After 15 years of living in exile, from 1977-1992, I returned to my country, El Salvador, with a heart full of joy to contribute to the recovery of my land that had been devastated by war from 1980-1992. As a result of the war, I found that my country had plunged into greater poverty. Hundreds of thousands of people were forced to emigrate from their places of origin, either internally or externally, to neighboring countries, the United States, Canada, or Europe.

I returned to Suchitoto, my last parish, and it was very hard for me to witness that 70% of the population of the countryside and the city had emigrated. The people who lived in Suchitoto were no longer the same, they were new, and the majestic hill of Guazapa looked bare of vegetation, it had been sprayed with white phosphorus imported from the United States and Israel. The hill served as a stronghold for the guerrillas during the war.

I asked Mario López, former guerrilla commander, what my contribution could be to the reconstruction of the human network. Mario requested that I collaborate in the Lower Lempa River where 47 rural communities had been established. I received financial support from the Kellogg Foundation. They donated $300,000. The contribution served to organize families in groups of 7 to 10 for food production, introducing organic farming. The families understood the importance of being organized.

We founded the Coordinating Committee of the Communities of Bajo Lempa and together we created a peace program. This was the beginning of the Local Peace Zone following the UNESCO model. I facilitated a total of 36 peace workshops and we obtained the participation of 114 communities.
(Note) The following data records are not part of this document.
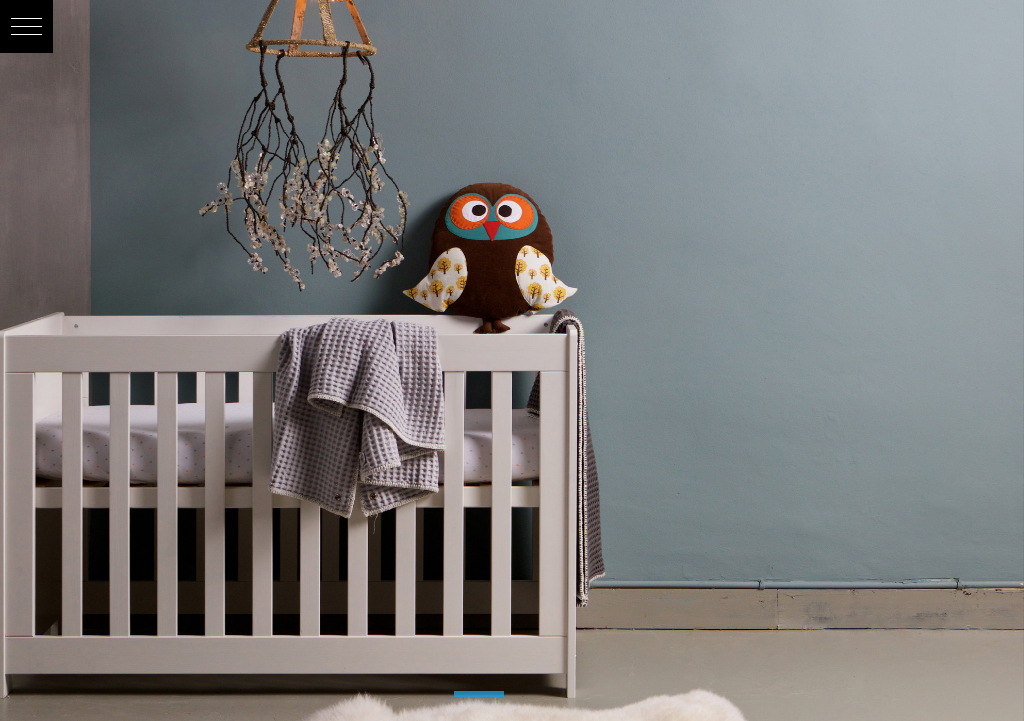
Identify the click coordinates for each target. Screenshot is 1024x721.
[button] (26, 26)
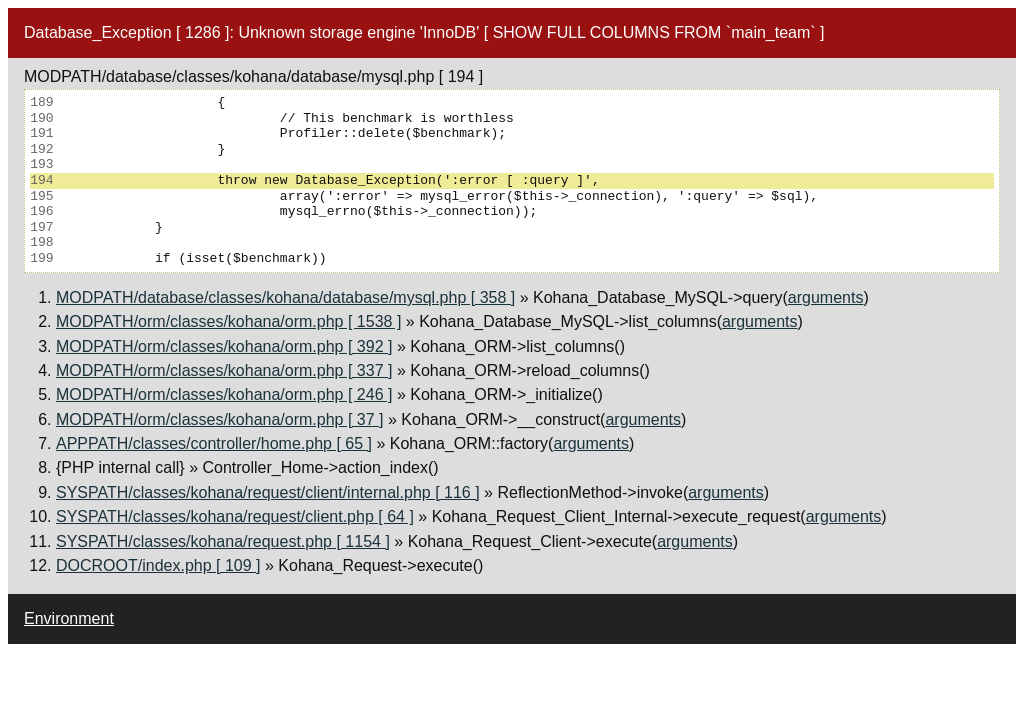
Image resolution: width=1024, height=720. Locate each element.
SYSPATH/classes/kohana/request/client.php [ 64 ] (235, 516)
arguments (826, 297)
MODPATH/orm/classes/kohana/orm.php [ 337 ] (224, 370)
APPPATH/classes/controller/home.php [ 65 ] (214, 443)
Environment (69, 618)
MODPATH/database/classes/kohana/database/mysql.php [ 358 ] (285, 297)
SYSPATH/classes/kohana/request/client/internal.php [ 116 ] (268, 492)
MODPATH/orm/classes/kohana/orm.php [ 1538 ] (228, 321)
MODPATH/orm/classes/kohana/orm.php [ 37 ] (220, 419)
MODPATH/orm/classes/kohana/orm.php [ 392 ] (224, 346)
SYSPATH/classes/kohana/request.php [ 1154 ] (223, 541)
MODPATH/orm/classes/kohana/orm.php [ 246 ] (224, 394)
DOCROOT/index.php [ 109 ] (158, 565)
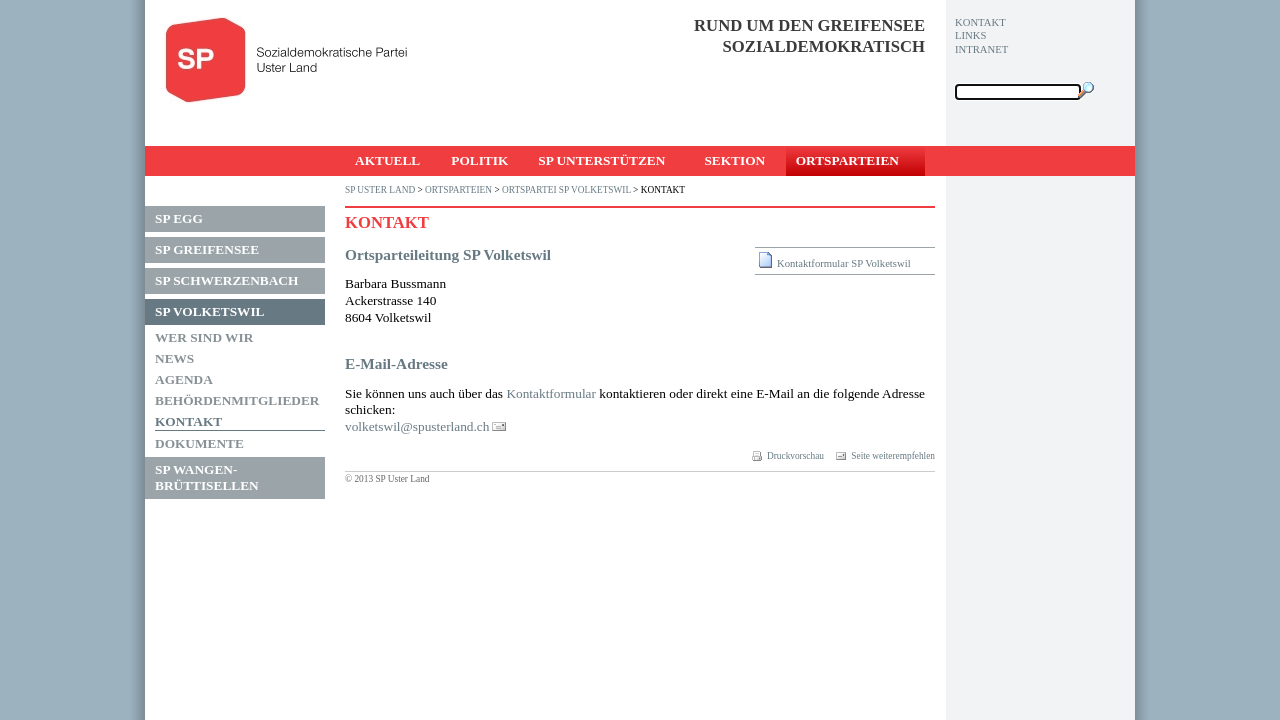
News (174, 358)
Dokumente (199, 443)
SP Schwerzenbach (226, 280)
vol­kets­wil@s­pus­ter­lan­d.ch (417, 426)
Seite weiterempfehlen (885, 456)
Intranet (981, 49)
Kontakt (188, 421)
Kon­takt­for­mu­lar (551, 393)
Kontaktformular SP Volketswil (844, 263)
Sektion (734, 160)
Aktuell (387, 160)
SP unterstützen (601, 160)
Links (970, 35)
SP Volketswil (210, 311)
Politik (479, 160)
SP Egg (179, 218)
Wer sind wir (204, 337)
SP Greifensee (207, 249)
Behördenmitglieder (237, 400)
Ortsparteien (847, 160)
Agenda (184, 379)
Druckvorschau (788, 456)
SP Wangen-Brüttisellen (207, 477)
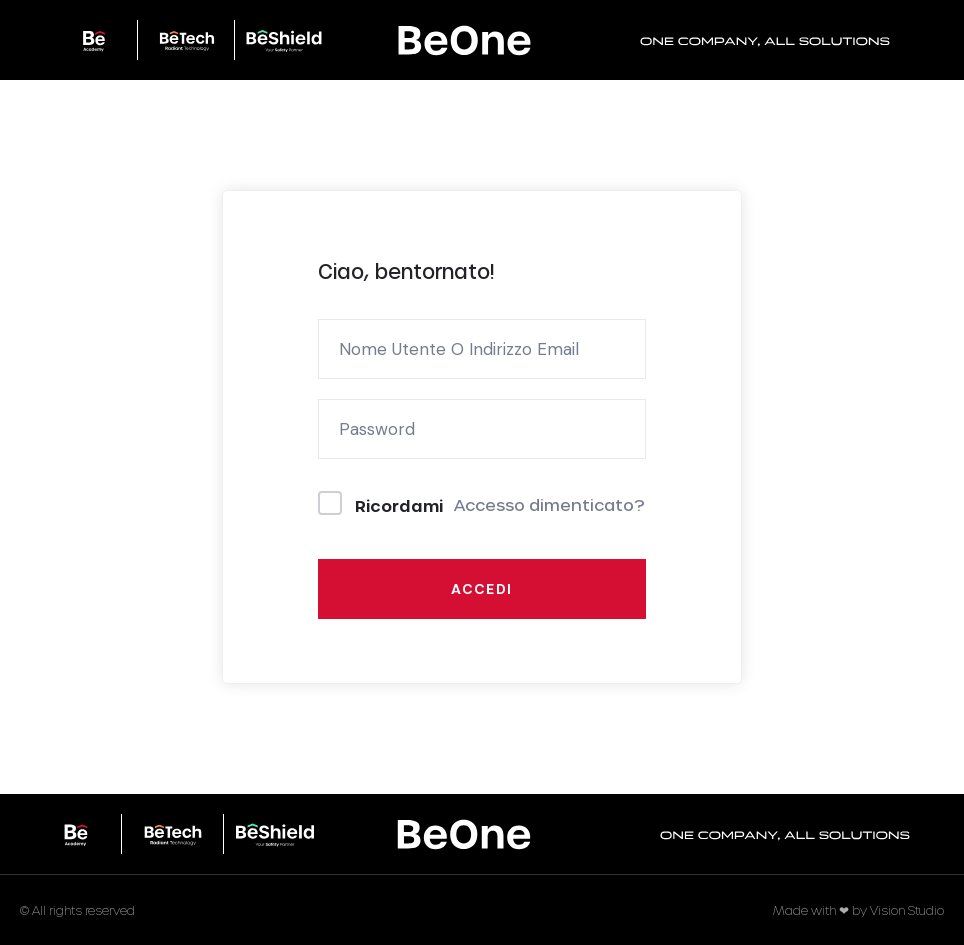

The crime was lowered to zero and in 1998 we declared the region a zone of peace after having been one of the most violent in the country.

Mangrove trees along the coast of Jiquilisco Bay

Very soon we discovered that the area needed a reforestation program, especially the coast of Jiquilisco Bay. We began receiving delegations of Jewish university students sent by American Jewish World Service, based in New York, and with them we planted hundreds of thousands of mangrove candles* on the beaches. Mangrove, like coral, serves as a nest for shrimp and fish multiplication.

It is clear that wars only serve to destroy our Mother Earth and burden our populations with poverty.

The war industry only serves to enrich a very small number of wealthy people feeding on the blood of the poor. The only thing that can save us from violence is solidarity of the peoples, a universal recognition that we have been created in the likeness of God and that our dignity is above any material means.

 

*The mangrove produces seeds that are like candles. It doesn’t multiply by the roots. You plant the candles.